Defendant argues that Supreme Court’s Sandoval ruling constituted reversible error. Defendant had numerous prior convictions (four felonies and six misdemeanors) over 20 years. The court ruled that it would permit inquiry about defendant’s 1994 misdemeanor forgery conviction (including the underlying facts) since the nature of that crime was particularly pertinent to credibility (see People v O’Garro, 258 AD2d 423, 424 [1999], lv denied 93 NY2d 975 [1999]), and also that it would permit questions about the existence of (but not the underlying facts about) the three most recent felony convictions. The Sandoval determination “rests largely within the reviewable discretion of the trial court, to be exercised in light of the facts and circumstances of the particular case before it” (People v Hayes, 97 NY2d 203, 207 [2002]). Supreme Court’s ruling reflects a balance between potential prejudice to defendant and the probative *1093nature of his convictions, and we are unpersuaded that Supreme Court abused its discretion (see People v Ward, 27 AD3d 776, 777 [2006], lv denied 7 NY3d 764 [2006]; People v Evans, 17 AD3d 861, 862-863 [2005], lv denied 5 NY3d 828 [2005]; People v Jackson, 302 AD2d 748, 750 [2003], lv denied 100 NY2d 539 [2003]).
In his separate pro se brief, defendant asserts that the People knowingly elicited false testimony and tampered with evidence. The record fails to reveal any merit to these assertions.
Finally, in light of defendant’s extensive criminal history, we are unpersuaded that the sentence imposed constituted a clear abuse of discretion or that extraordinary circumstances exist meriting a reduction thereof (see People v Jenkins, 256 AD2d 735, 737 [1998], lv denied 93 NY2d 854 [1999]; People v Hayden, 250 AD2d 937, 939 [1998], lvs denied 92 NY2d 879, 982 [1998], cert denied 526 US 1028 [1999]).
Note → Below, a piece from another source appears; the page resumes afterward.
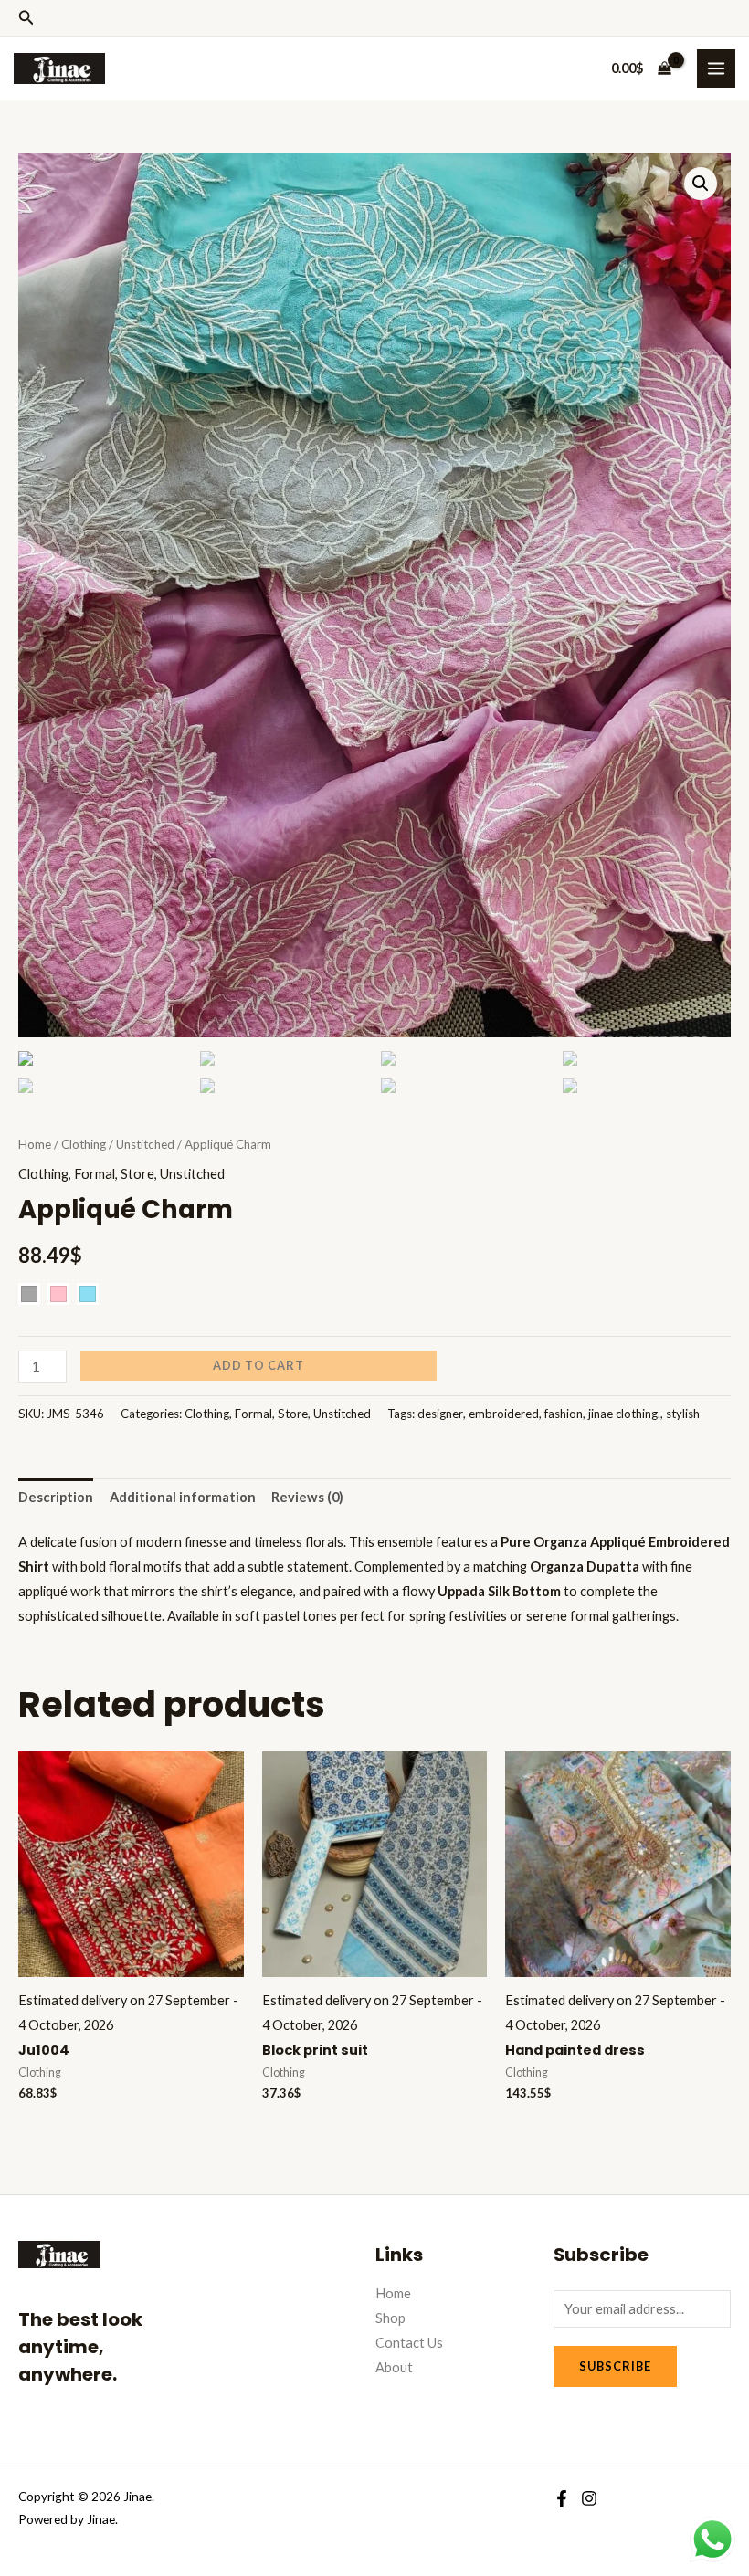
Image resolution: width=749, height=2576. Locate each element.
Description (55, 1497)
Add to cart (258, 1365)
We note that the aggregate maximum term of the sentence has been reduced to 20 years as provided in Penal Law § 70.30 (see generally People v Ramirez, 89 NY2d 444, 455 n 7 [1996]; People v Jackson, 25 AD3d 1012, 1014 [2006], lv denied 6 NY3d 849 [2006]; People v Nusbaum, 222 AD2d 723, 726 [1995], lv denied 87 NY2d 1023 [1996]).
Cardona, P.J., Peters, Kane and McCarthy, JJ., concur. Ordered that the judgment is affirmed.